Design Talent Is Overrated (Frix and Frax)
Your ability only matters if it leads to better project decisions
The reason why talent is overrated is simple: talent does not make you effective. Of course this depends on how you define the term design talent, but it’s fair to say that this term usually refers to creative ability and skill for coming up with ideas. If you heard someone say something like, “wow, she’s a talented designer”, you’d assume they were referring to that designer’s output: the ideas, sketches and plans they made. My point is that someone can be amazingly talented in this regard but also useless to an organization (or the world). If they are not effective at getting those ideas put into action in products and systems, what good are they?
Imagine we have two designers, named Frix and Frax. And let’s say we evaluate designers based only on two traits: talent and effectiveness. By effectiveness, I mean the ability to listen, persuade, earn trust, collaborate and deliver on promises to others.

....

- _STATED TASK 1_
Substitute "Canvas" for "Viewport" in the rows below, from the first row to the line with "(x=71, y=349)", and leave everything else unchanged.

....

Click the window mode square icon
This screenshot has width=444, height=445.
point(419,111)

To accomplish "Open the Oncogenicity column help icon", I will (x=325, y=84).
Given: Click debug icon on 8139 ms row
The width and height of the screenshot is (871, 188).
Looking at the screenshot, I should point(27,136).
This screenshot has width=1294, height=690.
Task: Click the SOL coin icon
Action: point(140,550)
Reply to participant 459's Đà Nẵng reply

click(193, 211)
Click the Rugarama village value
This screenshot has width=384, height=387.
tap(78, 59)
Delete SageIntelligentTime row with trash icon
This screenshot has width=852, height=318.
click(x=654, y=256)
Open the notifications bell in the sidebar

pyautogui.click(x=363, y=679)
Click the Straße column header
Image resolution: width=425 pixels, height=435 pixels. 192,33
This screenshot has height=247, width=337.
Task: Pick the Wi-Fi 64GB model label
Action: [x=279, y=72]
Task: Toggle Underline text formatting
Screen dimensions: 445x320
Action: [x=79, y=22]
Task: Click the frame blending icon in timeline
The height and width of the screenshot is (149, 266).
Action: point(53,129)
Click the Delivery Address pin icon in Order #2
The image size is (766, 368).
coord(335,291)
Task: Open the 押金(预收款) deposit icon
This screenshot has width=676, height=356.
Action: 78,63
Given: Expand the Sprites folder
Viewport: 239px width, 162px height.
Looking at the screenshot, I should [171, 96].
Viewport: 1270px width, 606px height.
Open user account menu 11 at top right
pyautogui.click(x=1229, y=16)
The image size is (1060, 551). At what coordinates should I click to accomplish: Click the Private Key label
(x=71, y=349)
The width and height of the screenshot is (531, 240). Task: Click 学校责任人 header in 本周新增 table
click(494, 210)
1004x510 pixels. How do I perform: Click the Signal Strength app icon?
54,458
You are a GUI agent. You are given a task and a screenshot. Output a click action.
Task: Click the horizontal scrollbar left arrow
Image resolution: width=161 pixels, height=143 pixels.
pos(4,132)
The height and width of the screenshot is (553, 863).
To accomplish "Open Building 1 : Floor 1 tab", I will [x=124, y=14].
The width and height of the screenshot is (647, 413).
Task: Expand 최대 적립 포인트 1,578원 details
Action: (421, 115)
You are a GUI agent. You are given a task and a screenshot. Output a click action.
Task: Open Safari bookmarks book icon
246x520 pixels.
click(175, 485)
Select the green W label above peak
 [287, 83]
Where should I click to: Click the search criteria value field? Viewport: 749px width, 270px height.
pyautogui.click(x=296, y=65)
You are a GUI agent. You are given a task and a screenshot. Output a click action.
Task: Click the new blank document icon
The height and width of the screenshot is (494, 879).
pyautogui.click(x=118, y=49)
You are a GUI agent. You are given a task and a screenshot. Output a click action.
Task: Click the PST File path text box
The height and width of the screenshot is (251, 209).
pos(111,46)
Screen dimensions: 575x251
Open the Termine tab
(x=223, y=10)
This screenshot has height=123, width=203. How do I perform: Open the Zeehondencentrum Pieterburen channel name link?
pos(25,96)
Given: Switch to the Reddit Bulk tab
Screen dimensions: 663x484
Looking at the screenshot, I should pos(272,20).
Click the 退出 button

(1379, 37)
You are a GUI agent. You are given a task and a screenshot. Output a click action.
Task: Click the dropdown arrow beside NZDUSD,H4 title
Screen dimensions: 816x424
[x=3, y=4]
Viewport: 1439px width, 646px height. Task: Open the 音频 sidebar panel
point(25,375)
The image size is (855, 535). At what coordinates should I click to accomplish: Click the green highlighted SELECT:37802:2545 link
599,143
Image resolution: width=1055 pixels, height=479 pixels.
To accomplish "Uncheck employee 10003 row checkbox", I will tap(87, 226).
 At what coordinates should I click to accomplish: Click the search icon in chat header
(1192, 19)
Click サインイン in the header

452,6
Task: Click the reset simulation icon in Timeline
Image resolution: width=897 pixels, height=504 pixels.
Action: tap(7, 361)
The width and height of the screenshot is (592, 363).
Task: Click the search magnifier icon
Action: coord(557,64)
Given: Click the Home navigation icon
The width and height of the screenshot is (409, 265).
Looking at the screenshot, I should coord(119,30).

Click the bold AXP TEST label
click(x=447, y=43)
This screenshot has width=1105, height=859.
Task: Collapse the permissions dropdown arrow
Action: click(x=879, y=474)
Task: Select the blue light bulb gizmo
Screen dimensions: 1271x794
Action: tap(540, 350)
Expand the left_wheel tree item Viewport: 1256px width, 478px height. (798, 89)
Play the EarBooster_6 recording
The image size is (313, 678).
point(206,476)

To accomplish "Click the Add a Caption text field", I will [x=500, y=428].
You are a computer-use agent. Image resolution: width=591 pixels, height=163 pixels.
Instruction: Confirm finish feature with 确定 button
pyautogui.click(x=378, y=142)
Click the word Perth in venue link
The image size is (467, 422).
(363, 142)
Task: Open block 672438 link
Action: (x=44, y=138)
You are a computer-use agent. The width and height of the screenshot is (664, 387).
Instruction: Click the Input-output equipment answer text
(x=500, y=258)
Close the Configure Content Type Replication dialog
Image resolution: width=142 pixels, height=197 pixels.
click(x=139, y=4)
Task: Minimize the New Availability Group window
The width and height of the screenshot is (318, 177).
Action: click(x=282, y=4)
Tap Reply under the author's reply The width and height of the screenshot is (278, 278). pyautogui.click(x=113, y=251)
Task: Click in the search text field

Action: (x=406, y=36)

....

- _STATED TASK 2_
Reproduce the passage of the text on design talent from "Imagine we have" to "promises to others.".

- _RESPONSE 1_
Click the window mode square icon
This screenshot has width=444, height=445.
point(419,111)

To accomplish "Open the Oncogenicity column help icon", I will (x=325, y=84).
Given: Click debug icon on 8139 ms row
The width and height of the screenshot is (871, 188).
Looking at the screenshot, I should point(27,136).
This screenshot has width=1294, height=690.
Task: Click the SOL coin icon
Action: point(140,550)
Reply to participant 459's Đà Nẵng reply

click(193, 211)
Click the Rugarama village value
This screenshot has width=384, height=387.
tap(78, 59)
Delete SageIntelligentTime row with trash icon
This screenshot has width=852, height=318.
click(x=654, y=256)
Open the notifications bell in the sidebar

pyautogui.click(x=363, y=679)
Click the Straße column header
Image resolution: width=425 pixels, height=435 pixels. 192,33
This screenshot has height=247, width=337.
Task: Pick the Wi-Fi 64GB model label
Action: [x=279, y=72]
Task: Toggle Underline text formatting
Screen dimensions: 445x320
Action: [x=79, y=22]
Task: Click the frame blending icon in timeline
The height and width of the screenshot is (149, 266).
Action: point(53,129)
Click the Delivery Address pin icon in Order #2
The image size is (766, 368).
coord(335,291)
Task: Open the 押金(预收款) deposit icon
This screenshot has width=676, height=356.
Action: 78,63
Given: Expand the Sprites folder
Canvas: 239px width, 162px height.
Looking at the screenshot, I should [171, 96].
Canvas: 1270px width, 606px height.
Open user account menu 11 at top right
pyautogui.click(x=1229, y=16)
The image size is (1060, 551). At what coordinates should I click to accomplish: Click the Private Key label
(x=71, y=349)

- _RESPONSE 2_
Imagine we have two designers, named Frix and Frax. And let’s say we evaluate designers based only on two traits: talent and effectiveness. By effectiveness, I mean the ability to listen, persuade, earn trust, collaborate and deliver on promises to others.